In den Jahren 2017/18 hatten nur 28 Prozent der Zwölfjährigen in Deutschland einen eigenen PC oder Laptop, bei den 14-Jährigen waren es gut 41 Prozent.

So viel Prozent der Kinder in Deutschland besaßen in den Jahren 2017/2018 einen eigenen Computer Download: Grafik (JPG) herunterladen Grafik (EPS) herunterladen Tabelle (XLSX) herunterladen

Kinder, die in ungünstigen häuslichen Lebensverhältnissen groß werden, müssen häufig mit einer noch schlechteren Lernausstattung klarkommen. So haben lediglich 15 Prozent der Zwölfjährigen in Hartz-IV-Haushalten einen eigenen Computer, in Familien mit drei oder mehr Kindern besitzt nur jeder vierte 14-Jährige einen eigenen PC – in Haushalten von Alleinerziehenden dagegen jeder zweite.

Bedürftige Schüler erhalten PC-Zuschuss von 150 Euro

Nun garantiert allein der Besitz eines Computers noch nicht, dass er auch sinnvoll genutzt wird. Aber angesichts der geringen PC-Ausstattungsquote von Schülern aus bildungsfernen und/oder ärmeren Haushalten ist der Beschluss der Bundesregierung, bedürftigen Schülern einen Zuschuss von 150 Euro für die Anschaffung von Laptops und anderen Geräten zu zahlen, eine erste gute Hilfe. Denn so wird ihnen wenigstens die Anschaffung der technischen Grundausstattung für das Zu-Hause-Lernen erleichtert.

◆ ◆ ◆

_Schriftliche Aufgabe 1:_
Gib aus den Datenzeilen den Abschnitt von der Zeile mit „You are a GUI“ bis zum Ende der Datenzeilen wortgetreu wieder, beide Enden eingeschlossen. Lass die Bilder dabei weg.

◆ ◆ ◆

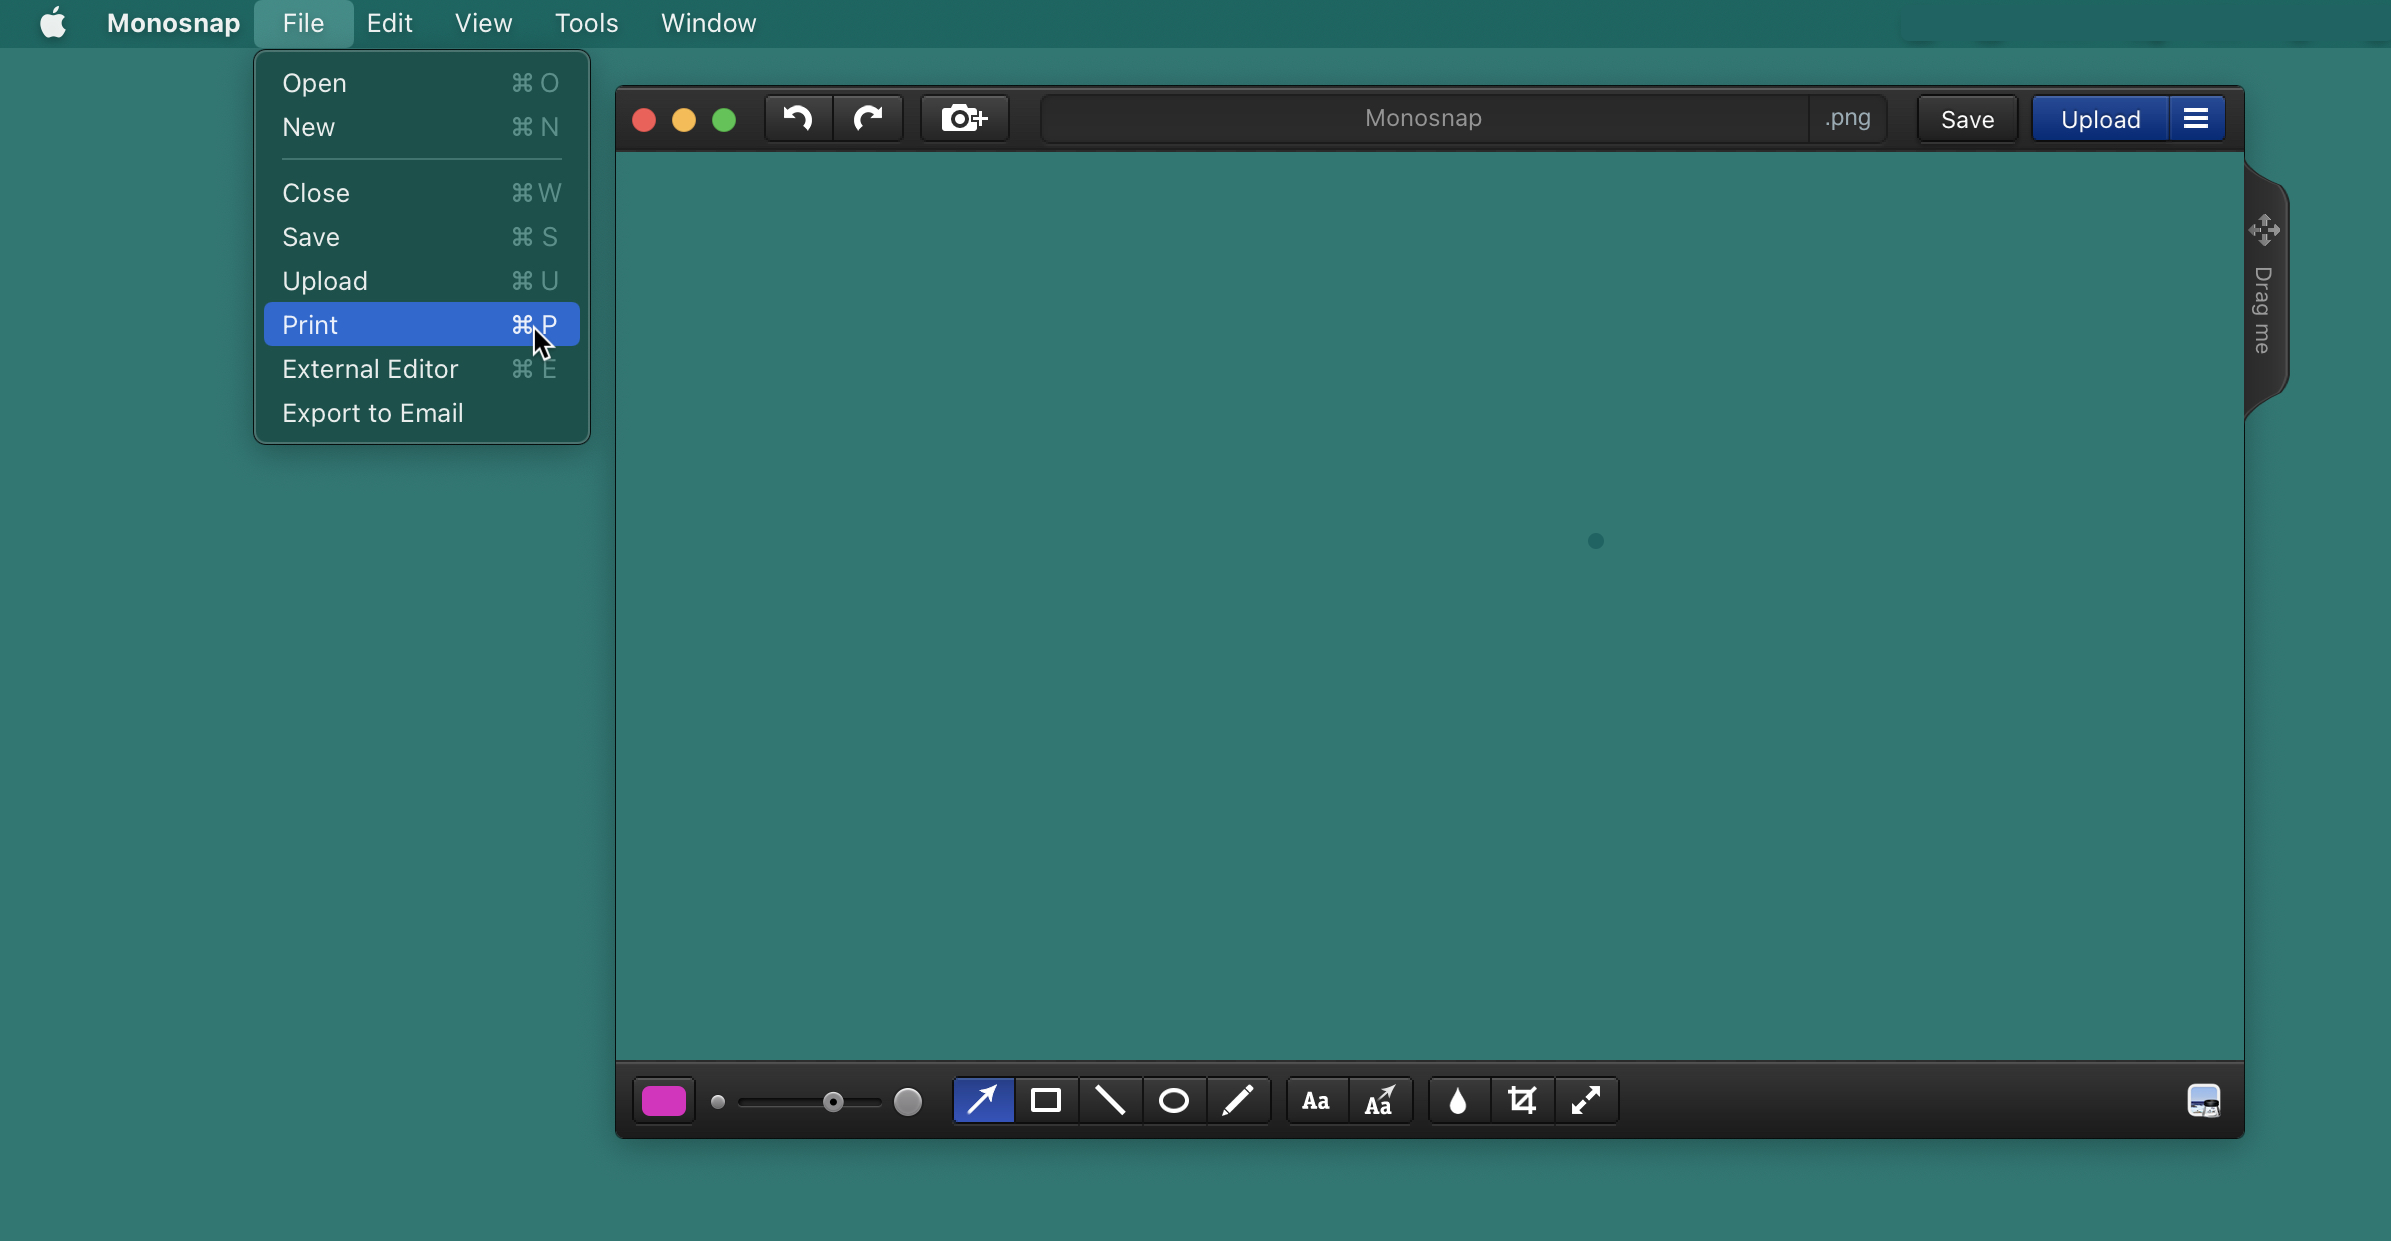Viewport: 2391px width, 1241px height.
Task: Select the pencil freehand tool
Action: 1238,1101
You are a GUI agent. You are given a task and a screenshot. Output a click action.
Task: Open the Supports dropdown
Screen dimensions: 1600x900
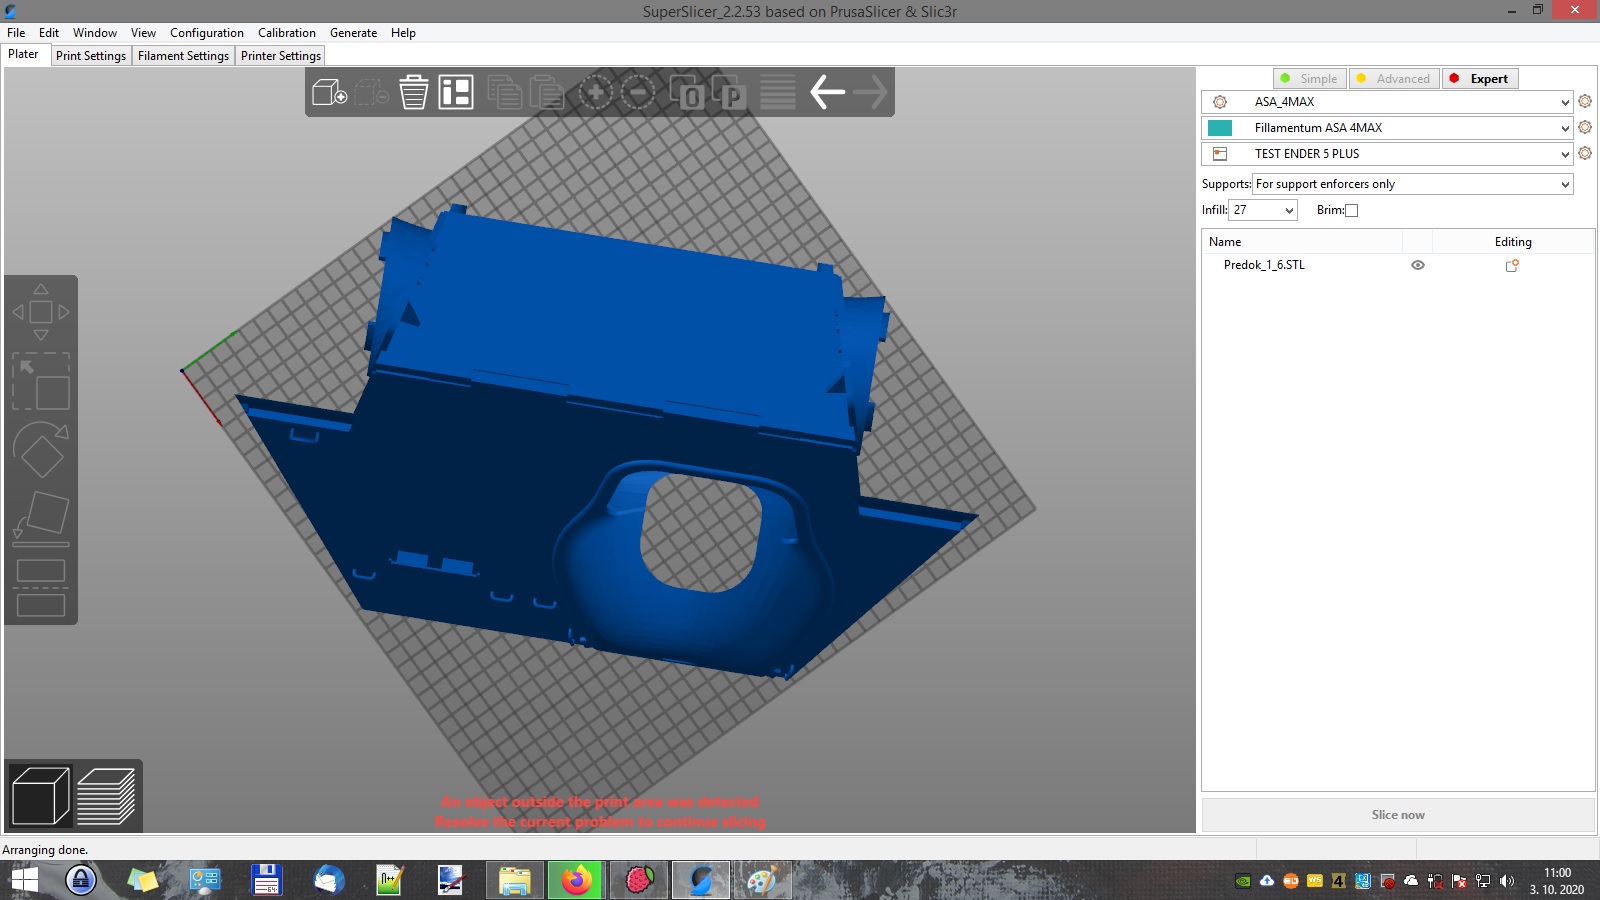point(1412,184)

◆ ◆ ◆

_Schriftliche Aufgabe 2:_
Knüpfe an den Text über den Computerbesitz von Kindern in Deutschland an und schreib ihn nach seinem letzten Satz weiter.

_Lösung 1:_
You are a GUI agent. You are given a task and a screenshot. Output a click action.
Task: Open the Supports dropdown
Screen dimensions: 1600x900
point(1412,184)

_Lösung 2:_
Doch Geld für PCs wird nicht ausreichen, damit Kinder, die gerade den Anschluss verlieren, wieder in einen künftigen Schulalltag integriert werden können. Die Politik sollte darüber hinaus folgende Besonderheiten beachten, um Kinder aus bildungsfernen Familien, von Alleinerziehenden oder aus Familien mit Migrationshintergrund in der Corona-Krise nicht zurückzulassen:

 

 

 

  1. Bei der Gestaltung von Exitstrategien sollten Kinder aus besonders ungünstigen häuslichen Lebensverhältnissen bevorzugt behandelt werden – zum Beispiel, indem sie früher wieder Zugang zu einer Betreuung mit höherem Stundenumfang erhalten.

 

 

 

  1. Unmittelbar nach der Wiedereröffnung der Schulen sollten benachteiligte Kinder intensiv gefördert werden, um Rückstände aufzuholen. Die Förderung sollte einen weit größeren zeitlichen Umfang als die regulären Förderkurse haben und gegebenenfalls auch in den Ferien fortgesetzt werden.

 

 

 

  1. Die Familienpolitik sollte dafür sorgen, das Lern- und Lebensumfeld von Kindern in ungünstigen familiären Verhältnissen auch langfristig zu verbessern. So könnten Angebote wie Kinder- und Jugendtreffs und ähnliche Einrichtungen weiter ausgebaut werden. Darüber hinaus sollte das Angebot an Ganztagsschulen erweitert sowie qualitativ hochwertig ausgestattet werden. Dabei sollten multiprofessionelle Teams zum Einsatz kommen, die neben Lehrkräften und Erziehern auch Sozialarbeiter und Psychologen umfassen.

 

 

 

  1. Bei massiven Fehlentwicklungen in Familien sollte gerade in Ausnahmesituationen, wie sie aktuell herrschen, schnellstmöglich eingegriffen werden. So wäre es beispielsweise nötig, dass Schulsozialarbeiter mit den von ihnen betreuten Kindern in Krisenzeiten wie dem Shutdown engen Kontakt halten.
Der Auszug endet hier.